I've been gaming for about 20 years now, I regularly study the workings of video games everyday and aim to know everything about the industry and add to it the best I can. Around here I'm known as very negative which may be a positive thing to some people.
It wasn’t too long ago (IMO) that I remember waves of PS2 fanboys, Tinitron TV sets, mini-disc players and the looming threat that one day a PSP could dominate in the handheld space. Sony had the brand recognition, the momentum and the market. Sony’s name had a degree of quality unparalleled in the electronic space and brands so strong they seemed unstoppable. So what stopped them?
In 2004 (from what I can remember), the talk was about the PS2 and its untouchable monopoly, announced PSP on the way about to crush Game Boy Advance, Xbox just got Halo 2, and Gamecube just got nothing. Momentum was clearly on Sony’s side.
Offering an all-in-one premium package, a product philosophy that has proven success with the PS2, seemed like the perfect course moving forward with the PSP and the PS3. But it would seem that things were bound to change.
Eventually, innovative hardware from Nintendo including the Nintendo DS and the Nintendo Wii has proven the point that innovation is what pushes the industry forward and not the “all in one” philosophy.
But does that mean there is no market for Sony then? No way. A good comparison, I think, is when we take a good look at the PSP sales relative to the Nintendo DS. Sure the Nintendo DS sold tons, but just a small fraction in that space still meant big sales in ‘console terms’, right? What the PSP has proven that there is definitively room for the all in one package in the gaming space.
Then there was iPhone and IPod Touch that revolutionized the market by just combining the two philosophies together and just seeped up the whole gaming market… and frankly, I think that was just a happy accident for them. I think just looking at Apple’s portable devices, it should be clear that these things are not only mass market, but innovative and technically ground breaking.
So the way I look at this handheld industry from the video-game-company focused perspective is the following.
Firstly, I already thought that Nintendo would be running into a dead market face first. Nintendo needs to come to terms that only old school Game Boy sales can be expected from the Nintendo 3DS because it doesn’t transcend that market like the Nintendo DS did in 2005. But that’s a whole other story.
Sony also, saw the decline of the PSP versus the Nintendo DS and decided to just slap on the Nintendo DS features on the Vita it seems, impressing no one. I am sure this all in one approach from a Sony perspective should have at least achieved the PSP mark in their mind or a profitable return at the very least.

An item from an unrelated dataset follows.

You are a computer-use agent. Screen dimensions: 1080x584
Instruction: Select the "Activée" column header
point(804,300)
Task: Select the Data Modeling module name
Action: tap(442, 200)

I would submit though, that maybe Sony’s philosophy wasn’t really realized with the PS Vita. The thing does everything gaming-wise but I personally believe though that PS Vita doesn’t really do anything that much better than any other tablet or smart-phone, so, is the PS Vita ‘really’ all in one?
What if the Vita had phone radio?
Suddenly this product makes more sense, the appeal is there. PS Vita as it stands really isn’t as valuable as the PSP Go, if you think about it. The Vita doesn’t do gaming better than the 3DS, or playback as good as the Iphone or Ipad. So I recommend on Sony’s behalf to come out with a system that uses the exact spec as the Vita, same price point, the form factor of the PSP Go and the utility/compatibility of Android.
The “Vita SP” would keep all the power house features of its predecessor and combine it with the necessity of a cell phone. This market can actually parallel Nintendo 3DS’ and serve the 14+ consumer that Sony generally has in the past.
What both handheld companies did wrong this year was mistakenly forecast the trend of gaming. This Vita SP idea can really refocus Sony, and deliver a product of premium gaming content and modern utility. A product philosophy that made the PSP so significant last generation, modernized for those same consumer needs.